I think we still have a long way to go before the scientific community embraces the 'hard problem' of consciousness and accepts it as a field of research backed by financial support from academic (and other) institutions the way that neuroscience is at the moment.
 
Roboramma said:
The problem with your analogy is that a computer houses both the hardware and the software. The software in your analogy is the writing, the hardward is the human mind.


Actually that's not entirely correct, in my analogy I did not define what the 'code' or software actually is or where it exists, I only made it known that the creators of this mysterious 'code' substance, view it as being somehow housed inside the hardware. The hardware in my analogy is the sheet of paper with ink on it. So from the perspective of the tribe members, there is some unidentified 'substance' which we only refer to as 'code' for the sake of identifying "it", that exists inside the sheet of paper.

We still have no explination for what the 'code' substance is, all we know is that the tribe members believe this stuff exists inside the sheet of paper with ink on it. The fact that both tribe members believe something entirely different is contained in the same sheet of paper illustrates that whatever this 'code' stuff is not actually physically present in the sheet of paper since we know that whatever is actually in the sheet of paper is the same regardless of who looks at it. (Keep in mind we are not talking about different interpretations of the same physical structure here, we are talking about what is (or in this case, is not) actually there.)

While this analgoy doesn't explain what mental phenomena is, it clearly implies that is has some very unusual characteristics.
 
Filip Sandor said:


Actually that's not entirely correct, in my analogy I did not define what the 'code' or software actually is or where it exists, I only made it known that the creators of this mysterious 'code' substance, view it as being somehow housed inside the hardware. The hardware in my analogy is the sheet of paper with ink on it. So from the perspective of the tribe members, there is some unidentified 'substance' which we only refer to as 'code' for the sake of identifying "it", that exists inside the sheet of paper.[/B]
I'm sorry but I just don't see that. I'll try to be clear about why.
Your example seems to be no different from any other written langauge or use of symbols, but in case you feel there is a difference I'll stick with your example.
Let's say that one memeber of tribe A shows the paper to another memeber of the same tribe. Why is it that they both agree about what's on the paper? It's because they've both been taught the same system of interpretting those symbols. Also, where did that meaning come from in the first place? Someone decided that triangle means old, or whatever. They aren't arbitrary, and the meaning of the symbol triangle is not contained within the symbol itself, but rather in how it is interpretted. Ie. In the human mind.
As another example, what would happen if a person of tribe A shows the symbol to an illiterate person of the same tribe? That individual would not see anything but a triangle. But now, teach him to read and how will agree with everyone else about the interpretation. In fact, this is why all members of the same tribe do agree - because they were all taught the same system of interpretation. They all the the same code in their brains that equates triangle with old, or whatever.

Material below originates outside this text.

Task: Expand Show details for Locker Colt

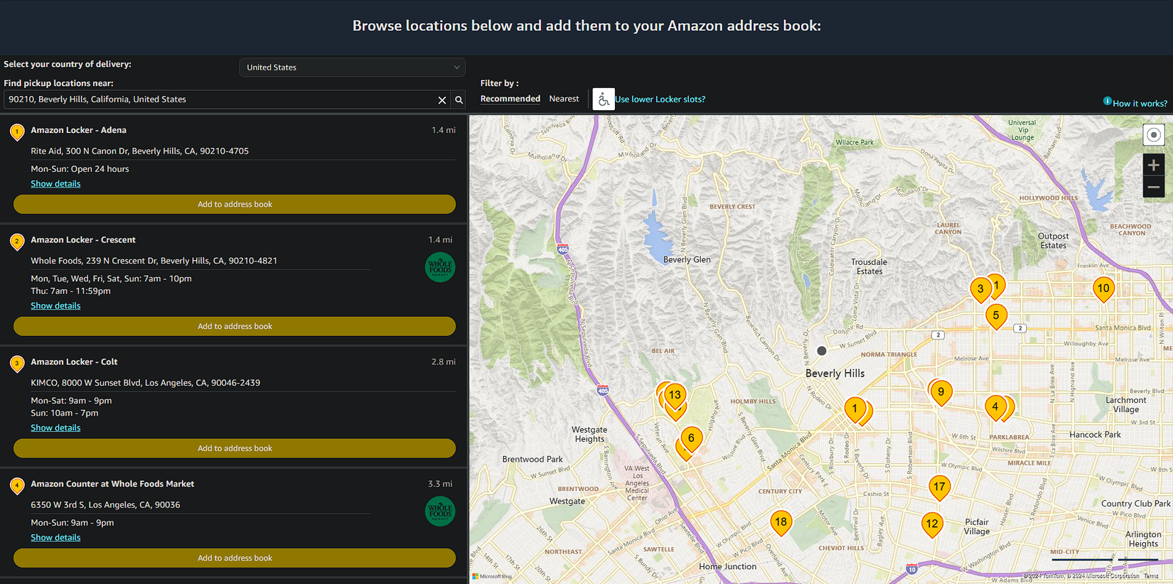Action: [55, 428]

The letter R does not make a sound, nor does the sequence of letters "Roboramma", but because you and I have been taught how to interpret them, we can string together the sounds of those letters and agree about how to pronounce the word. However, if you had never learned to read, you would not be able to make any sense of them. The 'code' for reading those letters is stored in your brain. It tells you what they mean. Without that code, they don't mean anything.


We still have no explination for what the 'code' substance is, all we know is that the tribe members believe this stuff exists inside the sheet of paper with ink on it.

The code is simply the agreed upon linking of a symbol with an idea. The only thing inherent to that peice of paper is the way the symbols are ordered, and which ones are used. To someone from a different tribe, the ordering might not make any sense, just like a French speaker with no knowledge of English might be able to make out the letters in my post, but would not find any meaning in it, because the way they are strung together to form words and sentances would not be compatible with the "code" in her brain. This pattern is the only thing inherent in the paper and ink.


The fact that both tribe members believe something entirely different is contained in the same sheet of paper illustrates that whatever this 'code' stuff is not actually physically present in the sheet of paper since we know that whatever is actually in the sheet of paper is the same regardless of who looks at it.

The fact that both tribe members beleive something entirely different illustrates that they are working with a different set of rules for connecting symbols with ideas. The stuff on the paper is identical no matter who looks at it, but their interpretation is not.
 
Roboramma said:
Humphreys said:
How can we say this consciousness is a material thing when, unlike any other thing in existence, it isn't empirically observable?
How so? You may not be able to dirrectly experience my thoughts, but you also can't dirrectly experience a rock. You can see it, feel it, touch it, taste it, whatever, sure. You can make deductions from your senses about it's shape, size, hardness. You can define things like mass and determine them based on measurements, but all this still goes through your senses. But can you dirrectly experience it in the same way you dirrectly experience your own conciousness?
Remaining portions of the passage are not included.